- Extracted information
*** Begin section ***

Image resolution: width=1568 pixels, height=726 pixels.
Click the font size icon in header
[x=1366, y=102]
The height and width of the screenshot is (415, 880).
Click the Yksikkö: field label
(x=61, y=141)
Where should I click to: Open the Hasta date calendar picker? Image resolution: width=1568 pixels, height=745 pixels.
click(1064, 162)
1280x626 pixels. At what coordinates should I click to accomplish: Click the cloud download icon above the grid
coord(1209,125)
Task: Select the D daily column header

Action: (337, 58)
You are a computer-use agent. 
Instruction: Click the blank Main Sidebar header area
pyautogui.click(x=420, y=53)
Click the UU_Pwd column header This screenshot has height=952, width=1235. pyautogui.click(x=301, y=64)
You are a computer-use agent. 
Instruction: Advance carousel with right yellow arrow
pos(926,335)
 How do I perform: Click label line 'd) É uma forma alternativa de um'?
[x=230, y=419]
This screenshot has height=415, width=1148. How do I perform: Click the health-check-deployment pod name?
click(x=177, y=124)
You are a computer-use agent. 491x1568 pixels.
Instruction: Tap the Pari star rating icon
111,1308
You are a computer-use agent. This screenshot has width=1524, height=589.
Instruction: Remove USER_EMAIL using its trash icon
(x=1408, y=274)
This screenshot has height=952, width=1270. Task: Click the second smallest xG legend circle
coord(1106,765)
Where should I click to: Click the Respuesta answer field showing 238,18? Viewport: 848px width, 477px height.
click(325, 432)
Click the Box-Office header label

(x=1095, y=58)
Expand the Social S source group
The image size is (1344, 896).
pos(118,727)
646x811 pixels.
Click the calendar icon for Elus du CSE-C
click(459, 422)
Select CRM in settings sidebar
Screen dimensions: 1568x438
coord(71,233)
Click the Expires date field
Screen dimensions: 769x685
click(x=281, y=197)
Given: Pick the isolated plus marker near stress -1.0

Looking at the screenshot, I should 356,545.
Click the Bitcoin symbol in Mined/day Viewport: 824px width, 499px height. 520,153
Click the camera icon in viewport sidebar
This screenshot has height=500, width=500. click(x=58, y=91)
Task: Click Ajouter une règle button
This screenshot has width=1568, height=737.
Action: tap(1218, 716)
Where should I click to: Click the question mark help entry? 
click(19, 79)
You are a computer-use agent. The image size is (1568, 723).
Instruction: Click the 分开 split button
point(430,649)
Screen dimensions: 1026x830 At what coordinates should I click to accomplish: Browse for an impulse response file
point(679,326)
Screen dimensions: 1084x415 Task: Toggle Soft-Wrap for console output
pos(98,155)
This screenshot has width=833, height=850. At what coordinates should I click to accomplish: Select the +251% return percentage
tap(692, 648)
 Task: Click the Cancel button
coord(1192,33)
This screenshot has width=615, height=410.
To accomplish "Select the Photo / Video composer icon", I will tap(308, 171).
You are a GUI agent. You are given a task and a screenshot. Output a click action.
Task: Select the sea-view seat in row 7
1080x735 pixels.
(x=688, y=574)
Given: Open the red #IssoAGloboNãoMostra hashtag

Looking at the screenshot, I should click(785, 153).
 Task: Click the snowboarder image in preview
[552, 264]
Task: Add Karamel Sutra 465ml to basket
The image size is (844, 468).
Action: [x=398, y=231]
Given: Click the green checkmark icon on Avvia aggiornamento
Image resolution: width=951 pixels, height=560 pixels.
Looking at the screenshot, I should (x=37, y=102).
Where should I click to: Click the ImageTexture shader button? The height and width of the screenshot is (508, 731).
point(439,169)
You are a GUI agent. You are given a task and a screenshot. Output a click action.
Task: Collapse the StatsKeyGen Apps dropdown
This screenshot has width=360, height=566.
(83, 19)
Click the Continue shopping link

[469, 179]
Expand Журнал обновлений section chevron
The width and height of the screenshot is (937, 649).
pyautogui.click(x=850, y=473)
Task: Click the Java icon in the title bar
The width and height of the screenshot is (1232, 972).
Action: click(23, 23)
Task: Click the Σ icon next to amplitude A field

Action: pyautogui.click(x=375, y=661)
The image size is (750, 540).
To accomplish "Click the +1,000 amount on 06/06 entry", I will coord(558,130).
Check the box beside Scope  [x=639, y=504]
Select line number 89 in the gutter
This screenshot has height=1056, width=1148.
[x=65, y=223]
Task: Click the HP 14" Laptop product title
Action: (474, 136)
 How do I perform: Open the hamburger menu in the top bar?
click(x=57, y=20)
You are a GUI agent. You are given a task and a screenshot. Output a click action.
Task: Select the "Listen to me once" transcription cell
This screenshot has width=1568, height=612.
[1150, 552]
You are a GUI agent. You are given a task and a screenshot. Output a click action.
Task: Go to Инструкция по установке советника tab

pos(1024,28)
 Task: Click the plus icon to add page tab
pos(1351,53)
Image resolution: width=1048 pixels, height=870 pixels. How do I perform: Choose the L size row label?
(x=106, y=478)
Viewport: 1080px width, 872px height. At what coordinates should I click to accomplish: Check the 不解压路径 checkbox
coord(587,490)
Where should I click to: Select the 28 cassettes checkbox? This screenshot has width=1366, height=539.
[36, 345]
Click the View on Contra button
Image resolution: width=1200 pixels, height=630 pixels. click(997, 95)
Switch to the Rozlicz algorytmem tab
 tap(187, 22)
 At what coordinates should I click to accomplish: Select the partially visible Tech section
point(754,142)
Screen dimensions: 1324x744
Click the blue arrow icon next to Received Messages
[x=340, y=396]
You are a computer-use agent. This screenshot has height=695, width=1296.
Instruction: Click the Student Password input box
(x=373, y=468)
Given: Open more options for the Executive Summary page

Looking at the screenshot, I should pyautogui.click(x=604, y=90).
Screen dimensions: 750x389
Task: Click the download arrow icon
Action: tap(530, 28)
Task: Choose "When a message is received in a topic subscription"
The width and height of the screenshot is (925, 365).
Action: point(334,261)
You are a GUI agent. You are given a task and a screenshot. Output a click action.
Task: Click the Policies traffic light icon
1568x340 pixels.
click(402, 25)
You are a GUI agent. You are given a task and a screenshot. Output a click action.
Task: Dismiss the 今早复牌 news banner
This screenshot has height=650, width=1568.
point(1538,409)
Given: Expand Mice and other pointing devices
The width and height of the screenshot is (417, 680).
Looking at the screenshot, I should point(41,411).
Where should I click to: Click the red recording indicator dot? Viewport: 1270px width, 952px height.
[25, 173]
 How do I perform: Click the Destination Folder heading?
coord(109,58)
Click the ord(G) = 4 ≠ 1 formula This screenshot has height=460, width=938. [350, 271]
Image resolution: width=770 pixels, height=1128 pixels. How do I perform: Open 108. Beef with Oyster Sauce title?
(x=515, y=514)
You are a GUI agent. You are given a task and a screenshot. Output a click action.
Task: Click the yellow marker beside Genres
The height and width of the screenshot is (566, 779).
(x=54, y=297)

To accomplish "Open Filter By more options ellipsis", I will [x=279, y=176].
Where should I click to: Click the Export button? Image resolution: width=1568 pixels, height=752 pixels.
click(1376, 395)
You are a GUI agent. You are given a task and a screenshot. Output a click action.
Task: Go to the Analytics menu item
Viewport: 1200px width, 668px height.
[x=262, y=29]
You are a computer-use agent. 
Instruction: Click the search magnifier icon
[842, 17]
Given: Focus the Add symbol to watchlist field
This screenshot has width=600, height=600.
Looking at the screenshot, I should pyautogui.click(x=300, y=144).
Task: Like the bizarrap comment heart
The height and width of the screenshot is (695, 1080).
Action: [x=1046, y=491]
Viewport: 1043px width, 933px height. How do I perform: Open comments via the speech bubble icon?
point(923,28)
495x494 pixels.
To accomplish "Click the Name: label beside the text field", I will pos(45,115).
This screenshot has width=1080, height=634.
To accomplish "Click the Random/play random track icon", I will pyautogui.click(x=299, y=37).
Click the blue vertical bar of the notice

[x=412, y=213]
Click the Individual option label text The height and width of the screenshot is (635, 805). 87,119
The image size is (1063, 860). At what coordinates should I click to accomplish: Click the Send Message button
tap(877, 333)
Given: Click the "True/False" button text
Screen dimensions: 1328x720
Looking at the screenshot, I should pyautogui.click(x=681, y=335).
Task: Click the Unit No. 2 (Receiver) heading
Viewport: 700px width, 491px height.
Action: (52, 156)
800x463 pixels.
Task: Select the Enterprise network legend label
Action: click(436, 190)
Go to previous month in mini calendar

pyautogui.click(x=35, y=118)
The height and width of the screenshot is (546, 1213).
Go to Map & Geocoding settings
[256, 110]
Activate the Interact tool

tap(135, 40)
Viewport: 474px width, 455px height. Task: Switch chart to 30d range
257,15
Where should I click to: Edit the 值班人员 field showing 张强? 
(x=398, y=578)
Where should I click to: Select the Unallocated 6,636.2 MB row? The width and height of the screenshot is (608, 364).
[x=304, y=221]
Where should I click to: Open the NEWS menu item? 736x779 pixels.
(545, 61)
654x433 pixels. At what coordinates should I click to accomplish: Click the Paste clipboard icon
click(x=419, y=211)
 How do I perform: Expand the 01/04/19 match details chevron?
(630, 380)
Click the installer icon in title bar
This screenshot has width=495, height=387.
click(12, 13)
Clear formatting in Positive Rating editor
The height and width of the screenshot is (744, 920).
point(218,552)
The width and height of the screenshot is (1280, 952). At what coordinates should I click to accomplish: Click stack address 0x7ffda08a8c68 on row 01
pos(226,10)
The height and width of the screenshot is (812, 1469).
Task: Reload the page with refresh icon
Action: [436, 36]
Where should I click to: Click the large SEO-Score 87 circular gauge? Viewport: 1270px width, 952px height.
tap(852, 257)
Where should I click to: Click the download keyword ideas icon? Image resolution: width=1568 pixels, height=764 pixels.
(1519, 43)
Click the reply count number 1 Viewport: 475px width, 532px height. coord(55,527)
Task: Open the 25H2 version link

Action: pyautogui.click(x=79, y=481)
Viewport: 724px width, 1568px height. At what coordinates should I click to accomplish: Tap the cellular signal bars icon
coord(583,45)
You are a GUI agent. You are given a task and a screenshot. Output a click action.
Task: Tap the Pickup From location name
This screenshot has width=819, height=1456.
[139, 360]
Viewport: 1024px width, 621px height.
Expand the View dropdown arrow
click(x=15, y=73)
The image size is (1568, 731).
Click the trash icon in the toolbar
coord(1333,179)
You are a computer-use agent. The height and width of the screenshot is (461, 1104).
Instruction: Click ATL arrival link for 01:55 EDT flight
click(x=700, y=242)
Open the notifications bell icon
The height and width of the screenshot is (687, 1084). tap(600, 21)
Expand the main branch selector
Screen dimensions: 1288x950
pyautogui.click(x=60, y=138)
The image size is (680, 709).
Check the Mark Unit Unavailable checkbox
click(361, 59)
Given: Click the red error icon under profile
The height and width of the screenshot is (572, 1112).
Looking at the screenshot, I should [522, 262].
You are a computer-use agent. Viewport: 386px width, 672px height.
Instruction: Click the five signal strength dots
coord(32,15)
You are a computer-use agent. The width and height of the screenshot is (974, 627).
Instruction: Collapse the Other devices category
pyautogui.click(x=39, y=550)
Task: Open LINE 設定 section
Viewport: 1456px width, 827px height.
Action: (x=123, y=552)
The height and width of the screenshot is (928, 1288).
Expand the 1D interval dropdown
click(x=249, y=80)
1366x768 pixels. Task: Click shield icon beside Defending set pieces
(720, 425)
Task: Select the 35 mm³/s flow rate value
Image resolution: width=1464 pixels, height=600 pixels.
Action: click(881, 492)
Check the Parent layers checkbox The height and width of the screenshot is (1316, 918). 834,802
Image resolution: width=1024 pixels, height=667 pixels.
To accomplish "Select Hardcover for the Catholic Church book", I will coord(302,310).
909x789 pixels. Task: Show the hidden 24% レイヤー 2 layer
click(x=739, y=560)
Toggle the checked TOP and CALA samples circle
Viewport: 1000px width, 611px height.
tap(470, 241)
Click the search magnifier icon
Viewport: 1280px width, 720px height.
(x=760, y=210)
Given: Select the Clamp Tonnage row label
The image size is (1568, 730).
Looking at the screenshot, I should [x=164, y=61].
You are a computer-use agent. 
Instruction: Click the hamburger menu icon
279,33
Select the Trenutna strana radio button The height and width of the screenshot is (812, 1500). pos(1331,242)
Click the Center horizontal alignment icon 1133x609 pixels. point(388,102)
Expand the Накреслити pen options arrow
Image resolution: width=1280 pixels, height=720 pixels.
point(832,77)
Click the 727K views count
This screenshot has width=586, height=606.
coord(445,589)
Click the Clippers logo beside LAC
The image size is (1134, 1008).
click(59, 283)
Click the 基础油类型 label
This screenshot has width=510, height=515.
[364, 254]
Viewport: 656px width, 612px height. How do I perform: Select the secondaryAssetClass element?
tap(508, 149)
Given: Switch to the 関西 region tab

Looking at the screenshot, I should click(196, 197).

*** End section ***

When you reach the line that holds "Select the Trenutna", please copy it and every line after it through the end of the listing, exactly and with no other lines.

- Output for this exercise
Select the Trenutna strana radio button The height and width of the screenshot is (812, 1500). pos(1331,242)
Click the Center horizontal alignment icon 1133x609 pixels. point(388,102)
Expand the Накреслити pen options arrow
Image resolution: width=1280 pixels, height=720 pixels.
point(832,77)
Click the 727K views count
This screenshot has width=586, height=606.
coord(445,589)
Click the Clippers logo beside LAC
The image size is (1134, 1008).
click(59, 283)
Click the 基础油类型 label
This screenshot has width=510, height=515.
[364, 254]
Viewport: 656px width, 612px height. How do I perform: Select the secondaryAssetClass element?
tap(508, 149)
Given: Switch to the 関西 region tab

Looking at the screenshot, I should click(196, 197).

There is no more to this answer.